Richard went to a grassy-bottomed spot and, with Sabiki rigs, caught blue runners and herring. They took the live baits to a dropoff they had found earlier in 19 feet of water. There, they freelined a live threadfin. In short order, a 3-pound mackerel had it. After boating the fish, the McDavids repeated the process on another pass. The next herring produced another strike—except that this fish was a good bit larger. After circling the boat one and a half times, Diane had the 20-pound king within gaffing range for Richard.
McDavid reports the water temperature Sunday was still cool at 70.2 degrees, and the bait schools were not at the surface. But the macks were obviously present.
Also on Sunday, Mike Dumas and Rick Rufo went out of Suwannee. Their target was redfish, but just as the red bite was starting to pick up, the wind died. When the wind died, the scourge of the salt marsh came out. And, although the reds were biting, the hungry, swarming sand gnats were just “too bad to stay”. The men had to go…and they decided to run west to escape the torture. On Hedemon Reef, Dumas and Rufo stopped to troll spoons and jigs. And in the wide-open, insect-free spaces, they started having fun again. Eighteen nice-sized Spanish macks were in the fish box when Mike decided to break out his “straw rig”, made with drinking straws. With it, he added a 30-inch king mackerel to the bag. Mike summed up the day: “Everything was biting…but the sand gnats were biting best”.
Gainesville Capt. Joe Richard fished out of Steinhatchee’s Rocky Creek Tuesday with the Whinnen party from Ocala. On the perfect, cool morning, the anglers were surprised to see no other boats fishing. They cast Rapala X Raps and spoons on the deeper grass flats to haul in around 40 trout. The Ocala fishers took a dozen nice ones home.
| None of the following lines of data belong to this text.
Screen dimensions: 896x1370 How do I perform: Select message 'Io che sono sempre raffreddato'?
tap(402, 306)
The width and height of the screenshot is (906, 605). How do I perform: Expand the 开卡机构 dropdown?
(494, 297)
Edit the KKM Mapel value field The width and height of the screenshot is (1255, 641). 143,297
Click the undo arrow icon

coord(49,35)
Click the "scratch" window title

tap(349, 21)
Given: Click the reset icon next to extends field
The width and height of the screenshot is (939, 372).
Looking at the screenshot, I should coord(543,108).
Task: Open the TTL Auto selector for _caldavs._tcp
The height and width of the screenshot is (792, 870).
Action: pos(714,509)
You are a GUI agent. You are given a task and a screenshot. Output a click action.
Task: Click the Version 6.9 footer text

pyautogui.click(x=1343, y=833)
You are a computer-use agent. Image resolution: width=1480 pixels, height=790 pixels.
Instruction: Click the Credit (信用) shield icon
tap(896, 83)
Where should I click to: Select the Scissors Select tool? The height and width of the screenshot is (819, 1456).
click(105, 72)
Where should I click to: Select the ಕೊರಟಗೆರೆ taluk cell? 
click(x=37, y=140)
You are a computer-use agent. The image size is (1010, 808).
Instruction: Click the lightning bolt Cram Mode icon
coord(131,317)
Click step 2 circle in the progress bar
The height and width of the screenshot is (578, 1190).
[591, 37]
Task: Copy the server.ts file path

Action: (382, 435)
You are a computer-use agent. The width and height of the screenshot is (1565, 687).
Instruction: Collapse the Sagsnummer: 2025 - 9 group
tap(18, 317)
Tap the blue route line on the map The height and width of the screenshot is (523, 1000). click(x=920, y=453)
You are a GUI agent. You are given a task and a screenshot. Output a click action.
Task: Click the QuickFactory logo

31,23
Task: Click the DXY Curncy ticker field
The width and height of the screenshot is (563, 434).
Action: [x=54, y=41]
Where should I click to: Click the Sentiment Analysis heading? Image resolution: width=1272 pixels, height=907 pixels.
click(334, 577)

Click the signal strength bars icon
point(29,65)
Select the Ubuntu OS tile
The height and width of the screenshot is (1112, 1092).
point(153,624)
The Salty Gators Inshore Tournament held Saturday featured an unusual format that allowed participants to fish from ports of their choice, and to count fish too large to enter in traditional contests. Anglers entered in the photographed-catch tourney agreed that the bite was a bit ‘off’ in the full moon/cold front conditions, but the 21 teams entered made some fine catches just the same. Fishing near Yankeetown from a kayak, the winning Salty Minded team of David McDonald and Dan Staub landed a 31.5-inch redfish and a 17.5-inch trout for 49 points. The second-place Chase-N-Fish team, Chase Norwood and Brett Molzen, fished much farther north, where they took a 26 inch red and an 18-inch trout for 44 points. Jeff Perry and Toby Sorrels were very close behind them with a 26 inch red and a 17.5 inch trout for 43.5 points.
Even though low water levels have made access challenging on some area lakes, the just-passed full moon produced fine panfish catches. Both Orange and Lochloosa produced especially impressive bags of bream. Larry and Patricia Ann Retherford launched Wednesday at Marjorie Rawlings Park and trolling-motored through the shallow access canal out to Orange Lake. The Port St. Joe couple fished crickets and grass shrimp around islands of vegetation to pull in a 50-fish mix of bluegill, warmouth, and speckled perch. They considered about half of that total large enough to keep.